Monday, March 8, 2010

Hurt

Miserable.  I don't deserve to be miserable.  This has been my mantra over the past several weeks.

I was stopped dead in my tracks shortly after my last post.  I went to therapy, minding my own business like I always do, and my therapist told me he had a possible solution for handling my vices.  Or addictions as they should be more accurately described.

REHAB

Are you fucking kidding me?  Turns out he wasn't.  And that was a sobering moment.  To come to the point in my life where I'm told that I am essentially out of control and I need to be locked up to gain control is probably enough to get most anyone's attention. 

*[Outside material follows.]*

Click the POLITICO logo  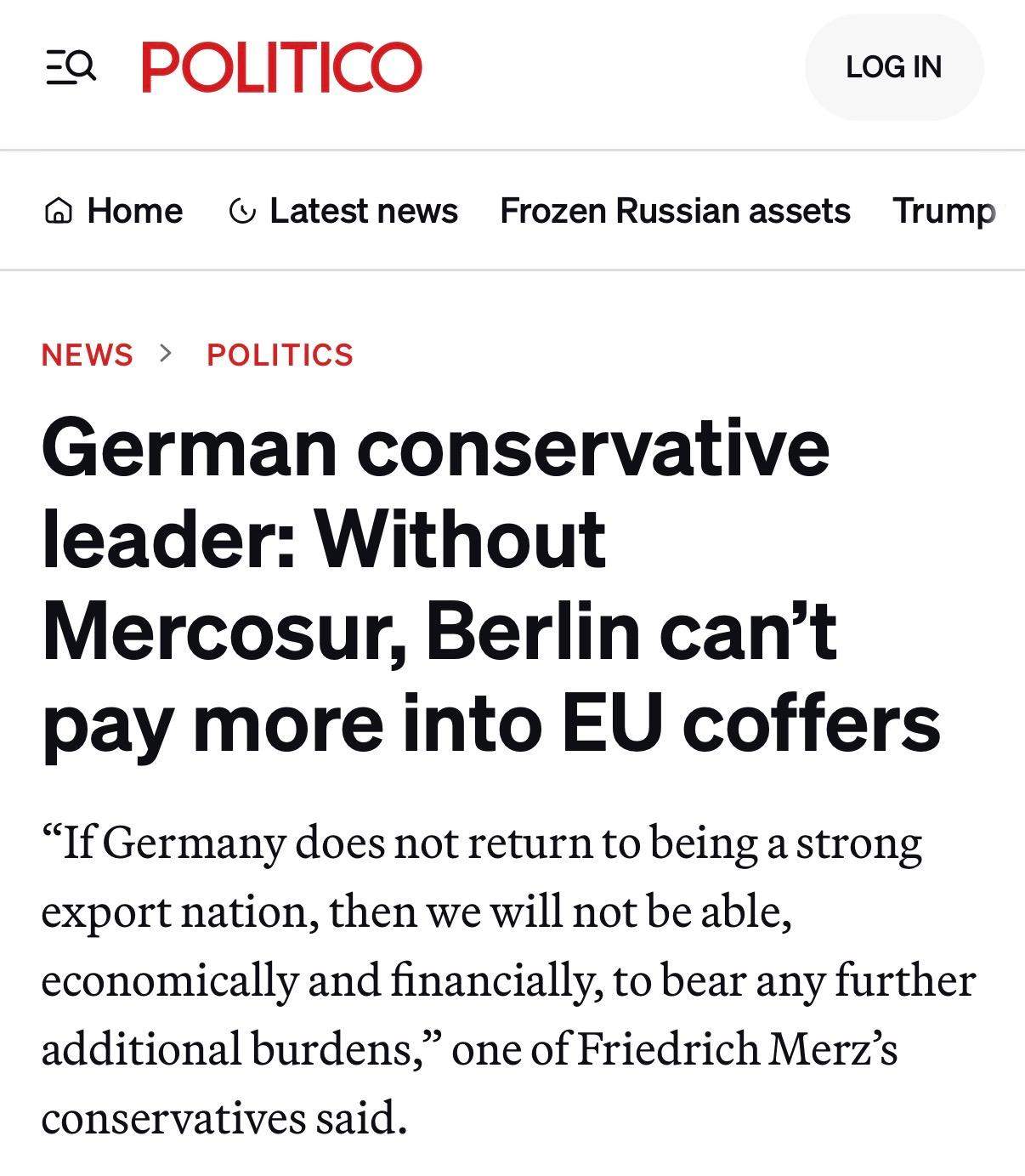(281, 67)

I am all about control so coming to the reality that control is not something in my arsenal; well, that one is a tough one for me.  I came here and had nothing to say.  Perhaps out of embarrassment.  Perhaps out of fear.  Perhaps I was wordless.  And so I was quiet.

Back to the rehab thing; I used my daughter as a reason... excuse... and asked for a month to get my shit together.  I then went home, armed with a list written by my therapist for my husband.  And I actually gave the list to him and did a lot of explaining.

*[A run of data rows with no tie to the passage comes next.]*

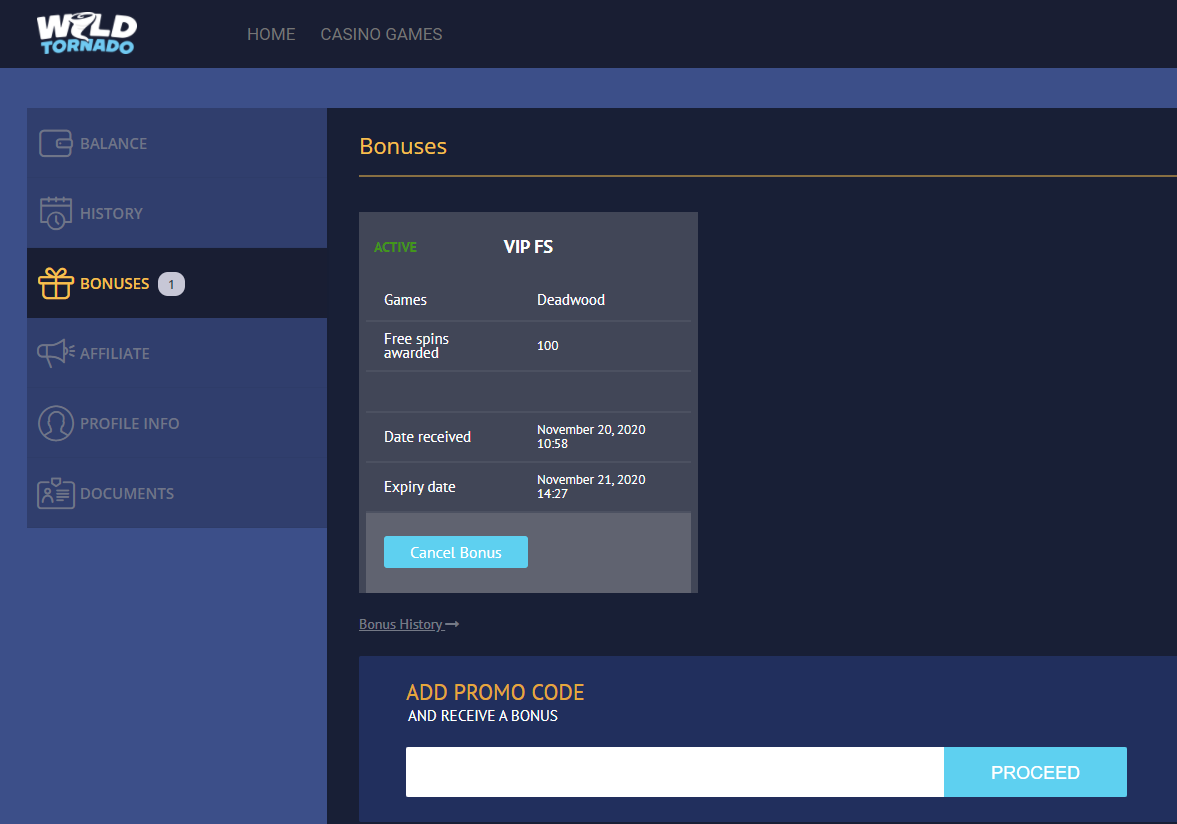
Task: Focus the promo code input field
Action: (x=674, y=772)
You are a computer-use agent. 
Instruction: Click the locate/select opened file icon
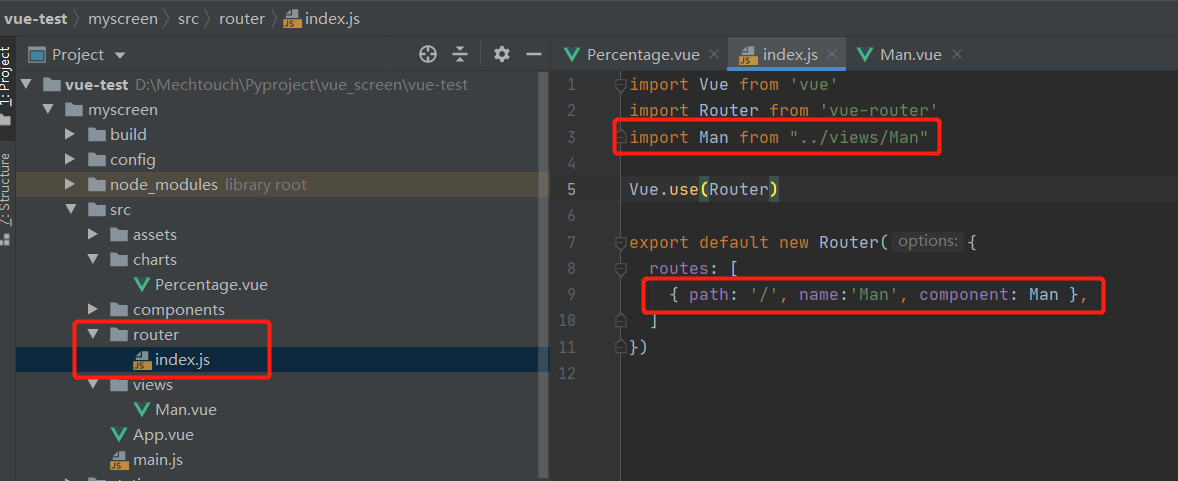point(428,54)
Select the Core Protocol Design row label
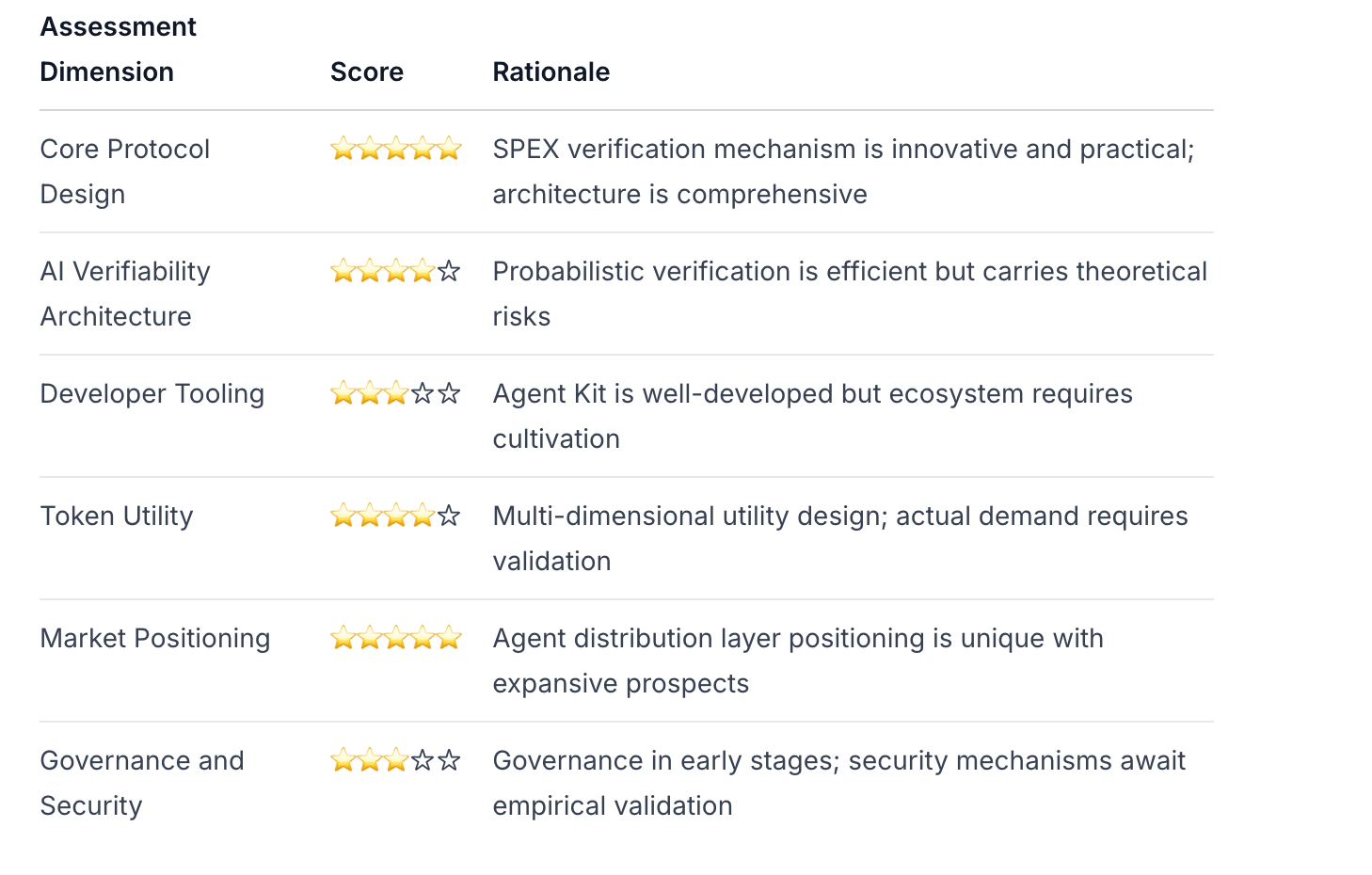1372x875 pixels. pyautogui.click(x=124, y=171)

I've left my husband in the dark about a lot.  Especially when it comes to the food and cutting problems.  When I told him that I still cut his response was, "but that's what fucked up people do". 

I met his remark with a smile and a raised eyebrow and said, "yeah".

So I'm doing what fucked up people do.  I'm talking; not in my head but with audible words for real humans to hear.  I'm trying to express my feelings better.  I'm being honest about my habits.  And I'm letting people help me.  All novel concepts. 

To keep busy, I'm also quilting and sewing everything in my path.  I made two quilts in a week.  My husband is worried that he is going to wake up and find himself quilted to the bed.  I told him that if it keeps me sober then perhaps he should pick out some fabrics that he likes.

I'm doing better.  I am thinking before I eat, drink, or hurt myself. 

And politely speaking, really all of this has just been one form or another of hurting myself.  Impolitely, I have been self-destructing or fucking myself up.  Whatever it is, I don't deserve it. 

I've been hurt enough.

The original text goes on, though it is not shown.